Scholars have defined public service as a “motivational force that induces individuals to perform meaningful public service (Dalehite and Birskyte 2).” History shows us the importance of service. The idea of members of a society serving and defending their community is nothing new; actually it’s as old as civilization itself. Starting with the Roman and Greek societies, who establish their militaries not through standing armies, but by requiring every able body male, 18 and older, to be prepare for service when called upon. This helped not only to prepare the nation and people for any conflict, it gave the citizens a sense of duty.
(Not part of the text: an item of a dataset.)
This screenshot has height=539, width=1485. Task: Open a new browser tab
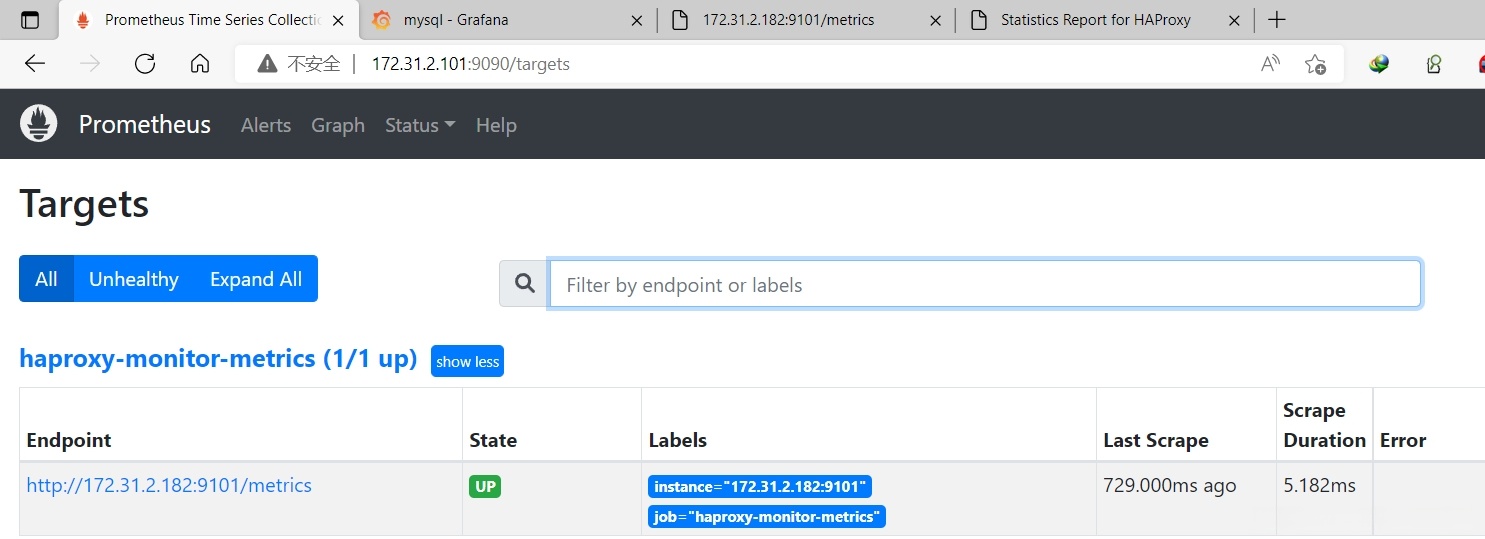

These societies created the blueprint for the creation of the “citizen-soldiers”. Before the founding of the United States as a sovereign nation, involuntary service in the military had been a starting point for service to country envisioned by the original colonies. From the arrival of the earliest settlers, similar to the Roman and Greek societies, all able-bodied men were required to serve in their local militia. Service was required for the common defense. This was necessary during this early period in American history because of the early colonist continual conflict with the Native American (Coates 1).
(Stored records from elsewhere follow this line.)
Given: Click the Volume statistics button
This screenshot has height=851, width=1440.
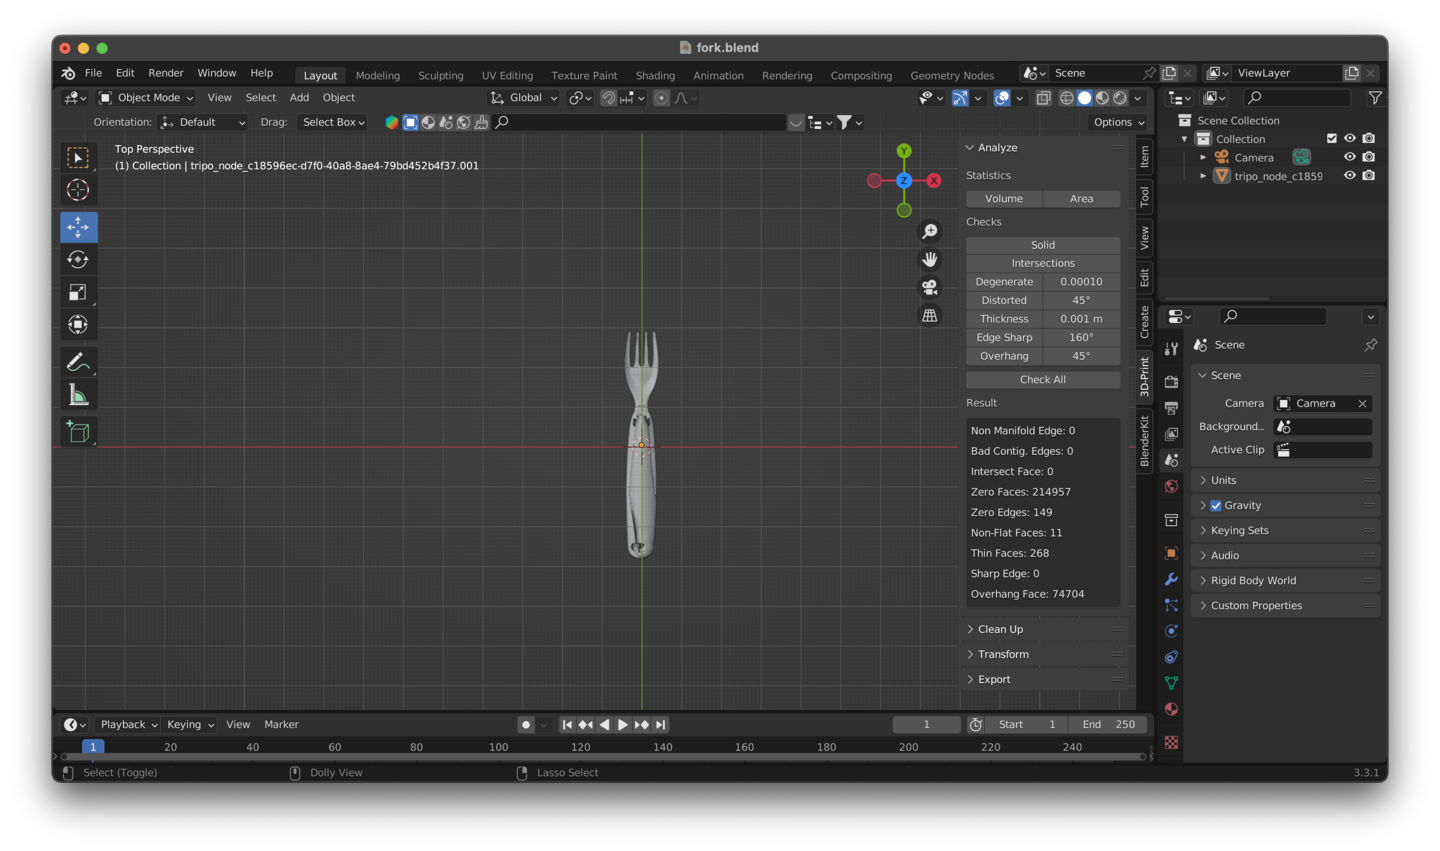Looking at the screenshot, I should coord(1004,199).
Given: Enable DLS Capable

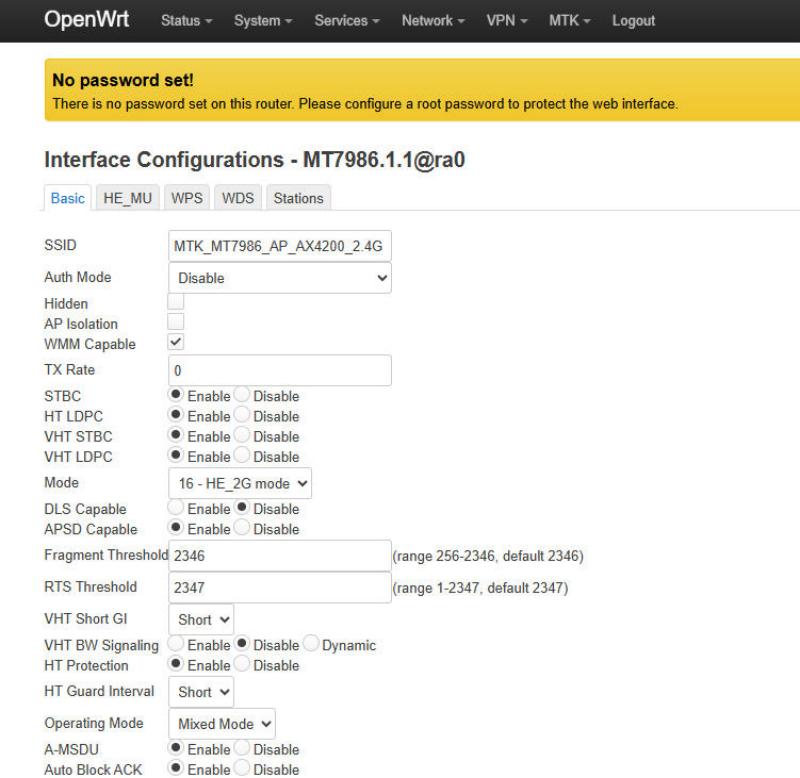Looking at the screenshot, I should (178, 509).
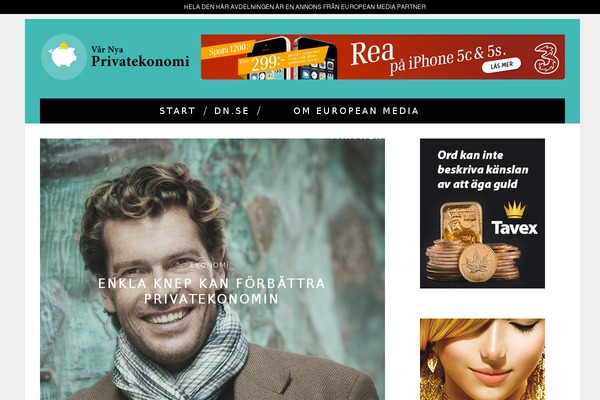The height and width of the screenshot is (400, 600).
Task: Open article Enkla knep kan förbättra privatekonomin
Action: coord(211,291)
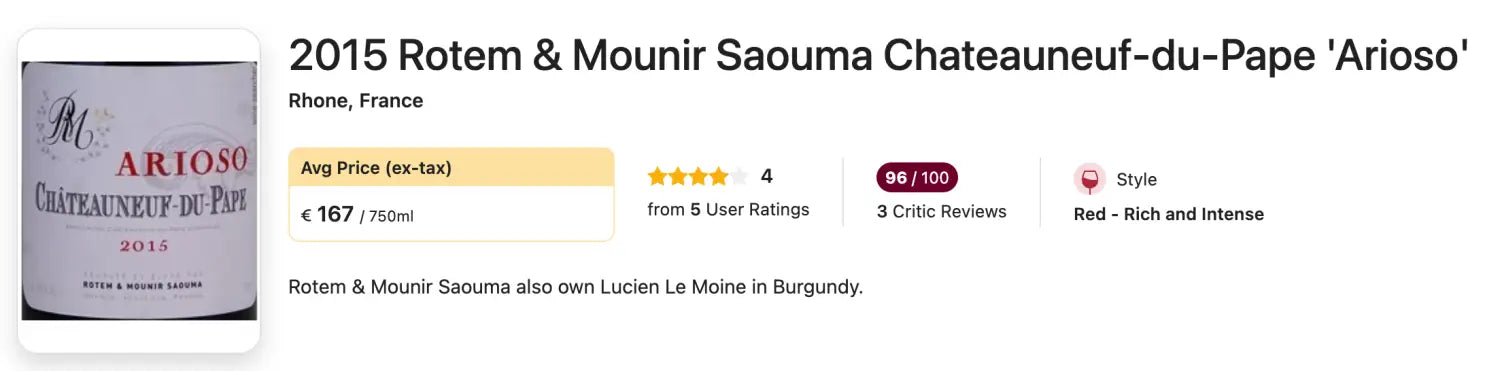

The draft policy for World War II (WWII) provided a good example of a mandatory military service policy that helped build and integrate the military and civilian culture (Dalehite and Birskyte 3). This helped to bring the country together in unity due to the seriousness of the cause. People showed a greater sense of “esprit de corps” or morale and a greater sense of duty during this timeframe. The resulting effect that this had on the nation was strong and was further strengthen by the return of the servicemen and women home from the War. Their influence and the nation’s patriotic zeal imbued all with the will to sacrifice and serve their country in any capacity, thus motivated by the common good. This level of patriotism and service has not been...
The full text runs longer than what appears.